==== PROVIDED ENTRIES ====
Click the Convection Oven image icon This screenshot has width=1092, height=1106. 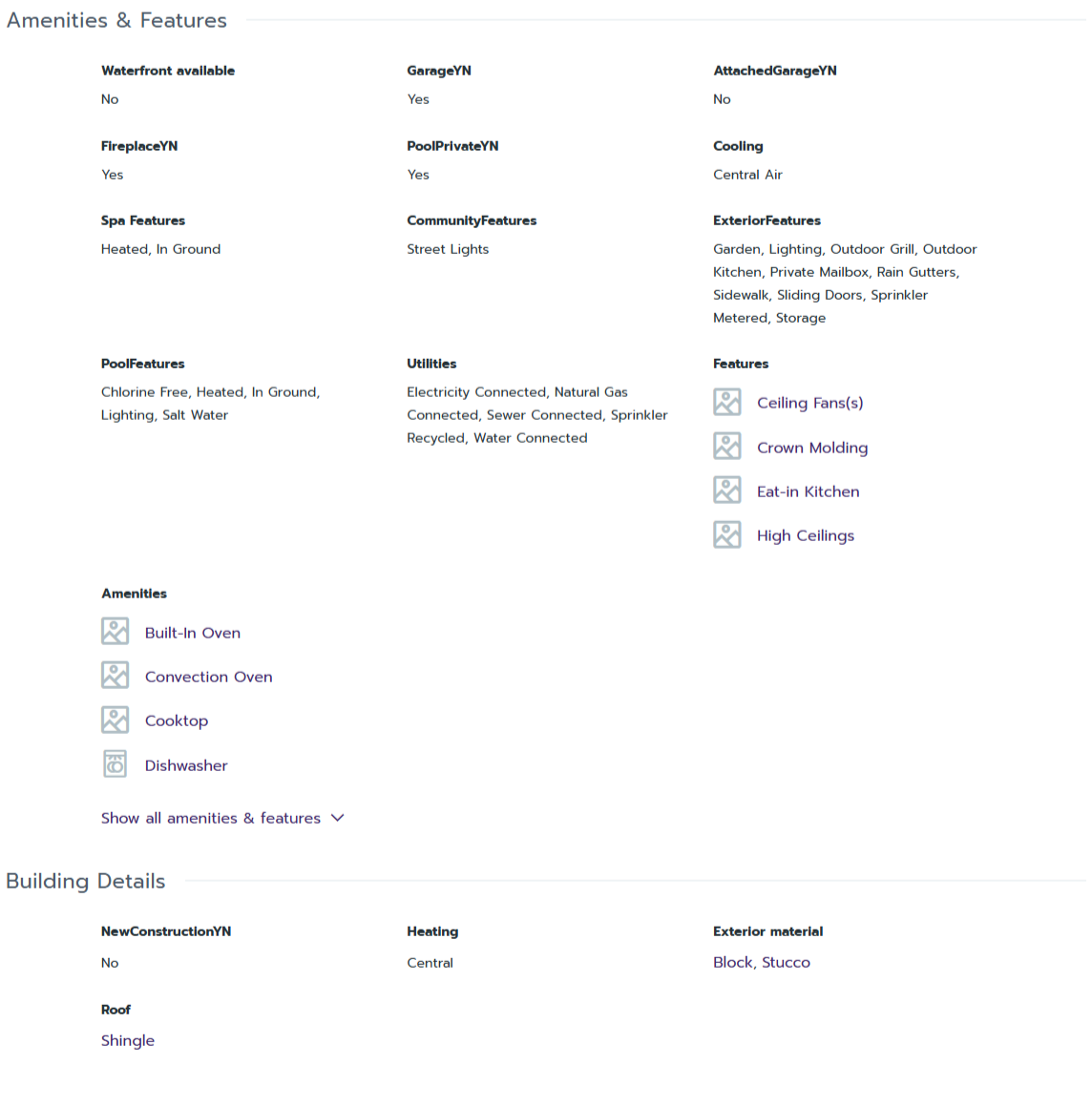pos(115,676)
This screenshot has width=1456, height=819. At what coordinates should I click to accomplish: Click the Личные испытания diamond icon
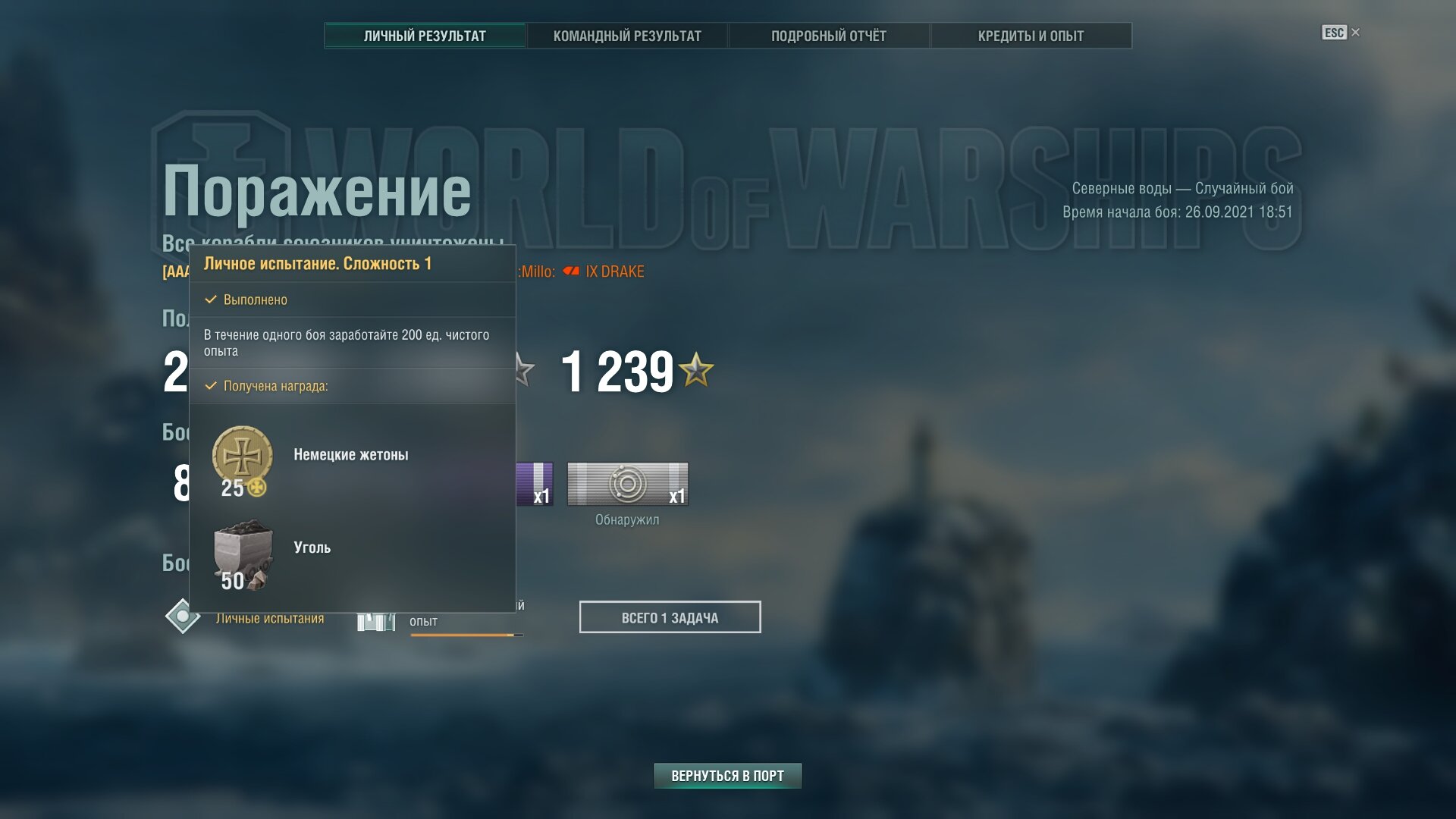click(x=183, y=616)
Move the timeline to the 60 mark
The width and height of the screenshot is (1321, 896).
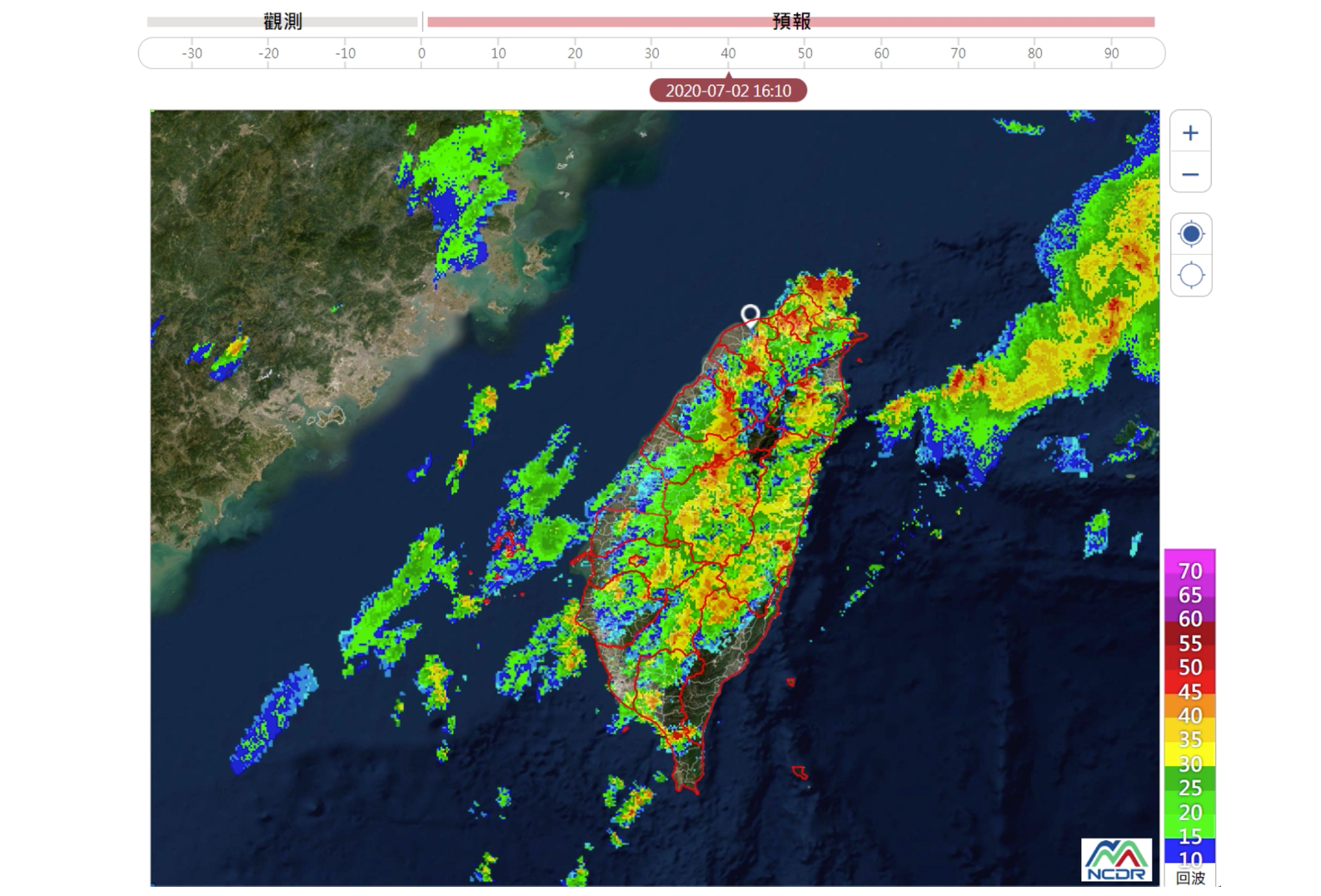pyautogui.click(x=881, y=53)
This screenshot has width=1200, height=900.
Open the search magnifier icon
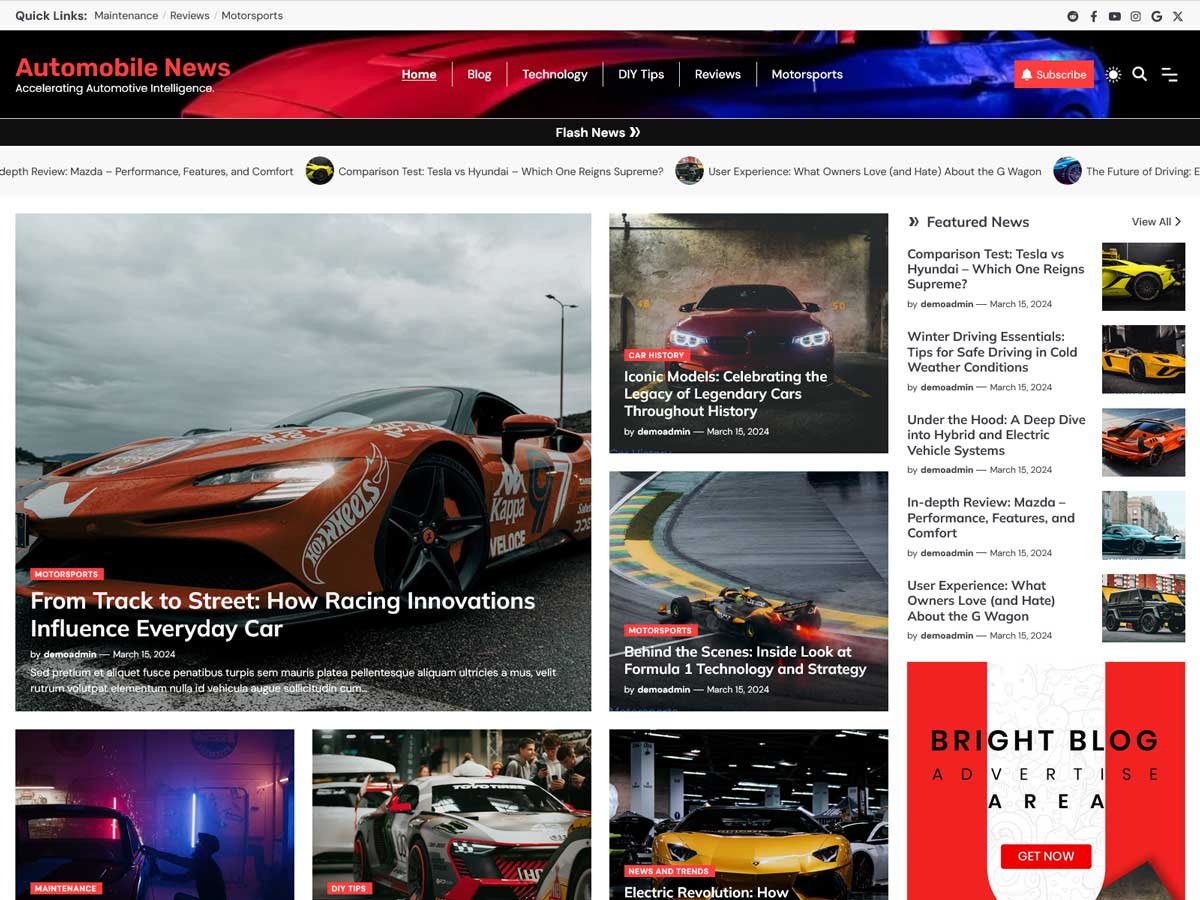pyautogui.click(x=1139, y=74)
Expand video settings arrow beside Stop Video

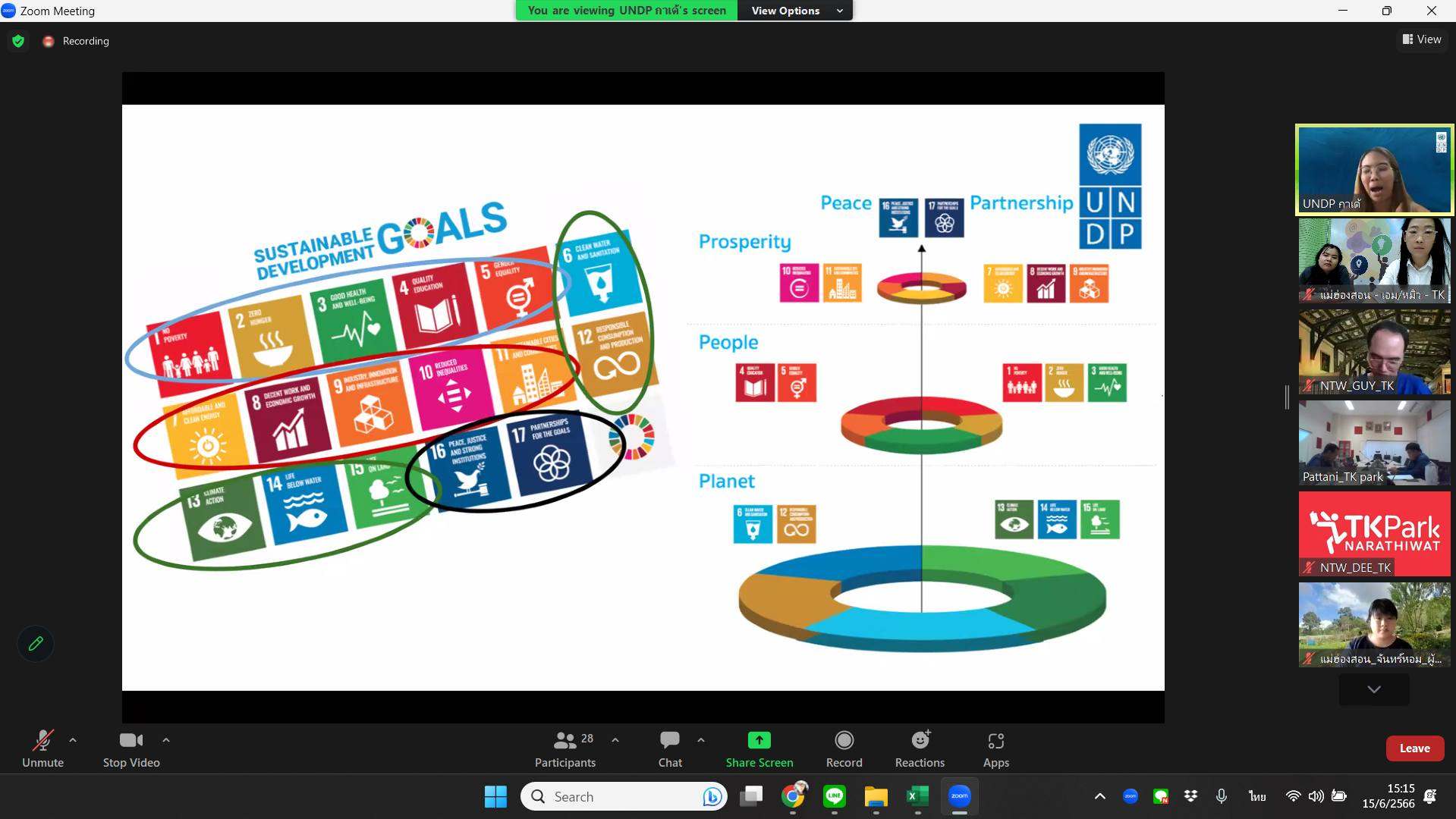166,739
====
PROBLEM STATEMENT
Beginning with the line that contains "This screenshot has width=1200, height=900." and ending with the last line of the entries above, repeat each line exactly, but not the pictures.

RESPONSE FOR THIS EXERCISE
This screenshot has width=1200, height=900.
Open the search magnifier icon
pyautogui.click(x=1139, y=74)
Expand video settings arrow beside Stop Video

166,739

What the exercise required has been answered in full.